La date du 1er janvier 2011 constitue un tournant pour le secteur financier en Europe

Secteur financier

Aujourd’hui, trois nouvelles Autorités Européennes de supervision financière - pour les banques, les marchés, et les assurances et les retraites professionnelles respectivement -  commencent leur travail quelques jours après le lancement du Conseil Européen du Risque Systémique.

La crise n’a que trop clairement démontré les limites et parfois les failles de notre système de supervision en Europe. L’accumulation de risques excessifs n’a pas été détectée. La surveillance et supervision  n’ont pas été efficaces à temps. Lorsque des institutions financiers transnationales ont fait face à des difficultés, la coordination entre les autorités nationales a été loin d’etre optimale, et ce alors que ces institutions financières  sont de plus en plus nombreuses.
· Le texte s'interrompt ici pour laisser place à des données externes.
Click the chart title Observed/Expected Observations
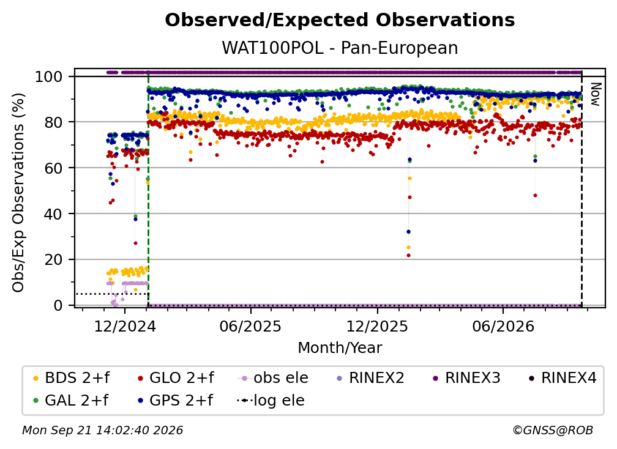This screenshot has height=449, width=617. tap(340, 20)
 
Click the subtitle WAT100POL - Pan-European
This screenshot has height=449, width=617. tap(340, 48)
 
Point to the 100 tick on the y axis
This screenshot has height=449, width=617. tap(49, 76)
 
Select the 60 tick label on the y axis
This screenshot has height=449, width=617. tap(53, 168)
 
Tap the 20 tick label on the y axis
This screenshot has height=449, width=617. tap(53, 260)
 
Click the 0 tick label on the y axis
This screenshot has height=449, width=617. tap(58, 305)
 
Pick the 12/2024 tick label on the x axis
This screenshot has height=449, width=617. tap(125, 327)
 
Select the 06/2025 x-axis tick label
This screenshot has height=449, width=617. tap(251, 327)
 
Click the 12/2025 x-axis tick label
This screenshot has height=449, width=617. tap(377, 327)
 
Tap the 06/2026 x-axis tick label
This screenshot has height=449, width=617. tap(503, 327)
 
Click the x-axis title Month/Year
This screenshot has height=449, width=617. tap(340, 348)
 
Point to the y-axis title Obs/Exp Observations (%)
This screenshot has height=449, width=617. tap(18, 192)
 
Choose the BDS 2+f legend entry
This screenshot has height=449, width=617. tap(71, 378)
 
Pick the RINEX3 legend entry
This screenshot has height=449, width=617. tap(466, 378)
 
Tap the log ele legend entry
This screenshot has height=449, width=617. tap(271, 401)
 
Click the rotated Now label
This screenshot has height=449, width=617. tap(596, 94)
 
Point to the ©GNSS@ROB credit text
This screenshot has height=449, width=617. tap(553, 430)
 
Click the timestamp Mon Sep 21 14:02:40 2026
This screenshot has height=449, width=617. tap(102, 430)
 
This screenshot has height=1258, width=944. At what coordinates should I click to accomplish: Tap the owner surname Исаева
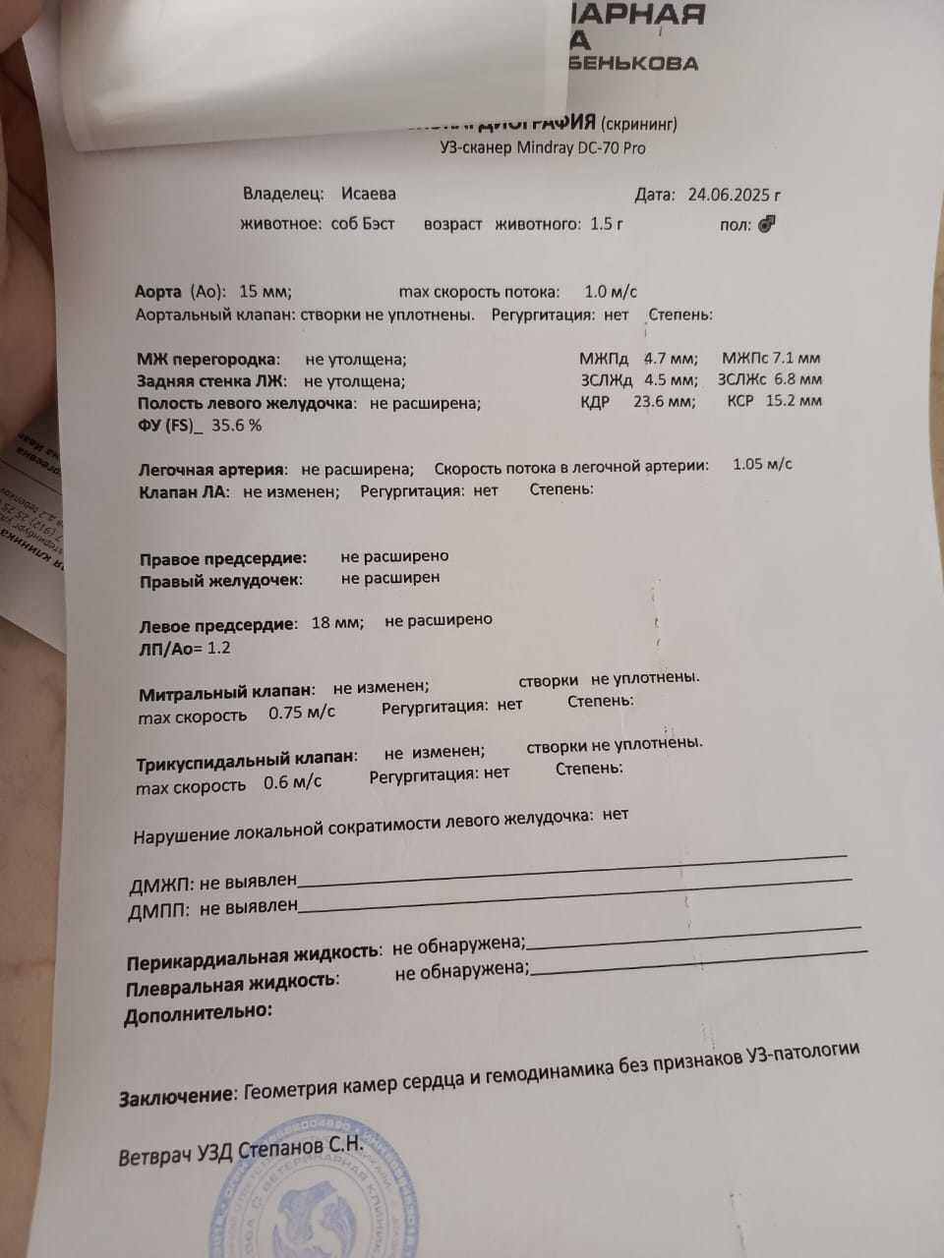pyautogui.click(x=369, y=194)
L’Europe tire les leçons de la crise et c’est pour cela qu’elle se dote aujourd’hui d’une nouvelle structure de surveillance et de supervision. Pour détecter les problèmes, et pour agir à temps – de manière coordonnée et efficace. Cette nouvelle structure constitue la tour de contrôle et les écrans radars dont le système financier a besoin.

Le Conseil Européen du Risque Systémique surveillera le système financier tout entier, afin d’identifier les problèmes potentiels qui pourraient contribuer au développement d'une crise à l'avenir.

Il travaillera en coordination étroite avec les nouvelles Autorités Européennes de Supervision. Elles ne remplaceront pas les autorités nationales et notre objectif n’est pas de transférer le contrôle des institutions financières à l'Union Européenne. Notre but est de créer un réseau, où les autorités nationales sont chargées de l'activité de surveillance au quotidien, et les autorités européennes – s’appuyant sur l’expertise des instances nationales et travaillant main dans la main avec elles – sont chargées de la coordination, du suivi, et éventuellement de l'arbitrage entre autorités nationales, et de contribuer à harmoniser les règles techniques qui s'appliquent à ces institutions.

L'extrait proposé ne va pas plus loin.